* _Texto fornecido_
* * * * *

Sucesso da Feira Naturebas 2018 confirma o interesse do consumidor pelos vinhos orgânicos e naturais
O número de pessoas interessadas nos vinhos e produtos orgânicos e naturais no Brasil já é realmente expressivo. Foi impressionante o movimento na Feira Naturebas 2018, realizada neste sábado na Casa das Caldeiras, em São Paulo, organizada pelo casal Lis Cereja e Ramatis Russo, da Enoteca Saint VinSaint.
Mais de mil visitantes, 73 produtores e cerca de 500 vinhos diferentes, um verdadeiro sucesso. Estavam presentes grandes estrelas dos vinhos orgânicos, bidonâmicos e naturais brasileiros e de outros países. Mas o que mais chamou a atenção foi o número de consumidores e o interesse e o conhecimento deles ao conversar com os produtores e provar seus rótulos.
Nas edições anteriores muitos interessados ficaram de fora, por falta de espaço, e por isso desta vez Lis e Ramatis ampliaram o evento. Inicialmente estava prevista a venda de 900 ingressos, depois a oferta foi elevada para mil e nem assim foi suficiente. “Há 400 pessoas na lista de espera”, informou Lis, que mal conseguia andar entre as mesinhas de cada produtor no espaço da Casa das Caldeiras, pequeno diante de tanta gente. Além dos vinhateiros, havia mais de 20 expositores de queijos, conservas, ovos, pães e outros alimentos orgânicos.
Entre as vinícolas e produtores estrangeiros presentes estavam ícones como os franceses Jean Marie Rimbert (Domaine Rimbert, do Languedoc), Elian da Ros (Elian da Ros, Côtes du Marmandais, Sudoeste da França, perto de Bordeaux), e Château Le Puy (Bordeaux). Da Espanha, Lorenzo Valenzuela (Barranco Oscuro, zona de Granada). De Portugal, Antonio Lopes Ribeiro (Casa de Mouraz, do Dão) e Vasco Croft (Aphros Wine, região dos Vinhos Verdes).

* * * * *

* _Itens do conjunto_

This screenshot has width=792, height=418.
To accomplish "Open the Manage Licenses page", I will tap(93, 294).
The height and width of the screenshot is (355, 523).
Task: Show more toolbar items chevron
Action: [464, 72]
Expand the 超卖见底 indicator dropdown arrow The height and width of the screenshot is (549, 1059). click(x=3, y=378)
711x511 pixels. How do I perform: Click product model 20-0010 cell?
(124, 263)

* * * * *

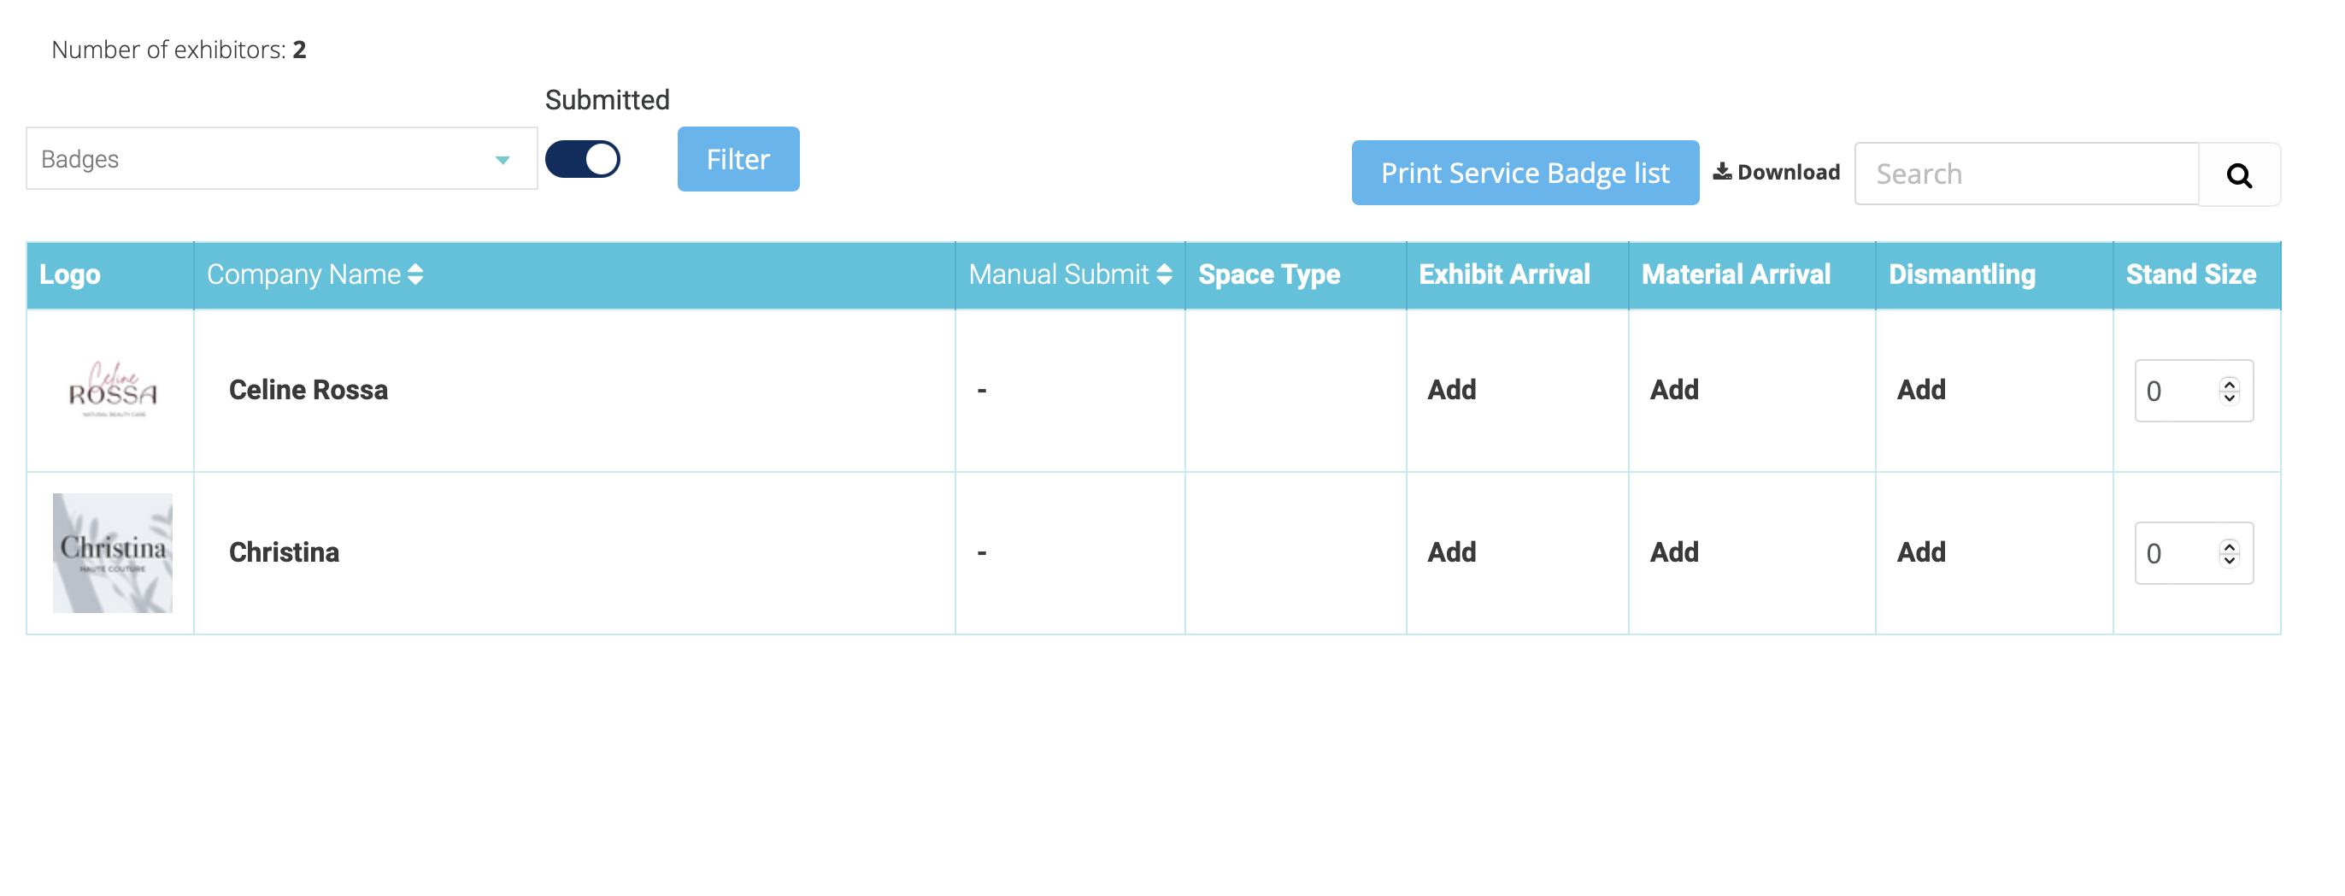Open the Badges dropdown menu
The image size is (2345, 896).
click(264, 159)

* * * * *

* _Enunciado A_
Liste todos os produtores e vinícolas estrangeiros que o texto sobre a Feira Naturebas 2018 cita como presentes no evento.
* _Enunciado B_
Segundo o texto sobre a Feira Naturebas 2018, quantas pessoas ficaram na lista de espera?
* _Enunciado C_
Prossiga com o texto sobre a Feira Naturebas 2018 a partir da última frase apresentada.

* _Resposta escrita A_
Jean Marie Rimbert (Domaine Rimbert), Elian da Ros, Château Le Puy, Lorenzo Valenzuela (Barranco Oscuro), Antonio Lopes Ribeiro (Casa de Mouraz) e Vasco Croft (Aphros Wine).

* _Resposta escrita B_
400 pessoas.

* _Resposta escrita C_
Do Chile puderam ser provados, entre outros, os vinhos de Alvaro Espinosa (Antyal), Manuel Gutierrez (Cacique Maravilla), Renan Cancino (El Viejo Almacén) e Juan Ledesma (Terroir Sonoro).
Na ala brasileira compareceram os mais conhecidos nomes da produção natureba, como Luis Henrique Zanini (Era dos Ventos), Eduardo Zenker (Arte da Vinha), Marco Danielle (Atelier Tormentas), Daniel Lopes (Vinhas do Tempo), Família Faccin, Domínio Vicari e tantos outros.
Em comum, são vinhateiros que não utilizam produtos químicos sintéticos em suas vinhas ou na adega, com um mínimo ou nenhuma intervenção, e por isso abrigados no guarda-chuva dos vinhos naturais. Mas antes de prosseguir, é preciso lembrar que na legislação esta definição não é precisa e deixa algumas dúvidas.
De um ponto de vista mais amplo todo vinho é natural, pois nada mais é que a bebida obtida pela fermentação do suco da uva. Deixando a polêmica de lado, vamos ficar com a distinção didática entre os vinhos ditos convencionais (em que se usam sintéticos autorizados por lei) e os naturebas, classificados em orgânicos, biodinâmicos e naturais.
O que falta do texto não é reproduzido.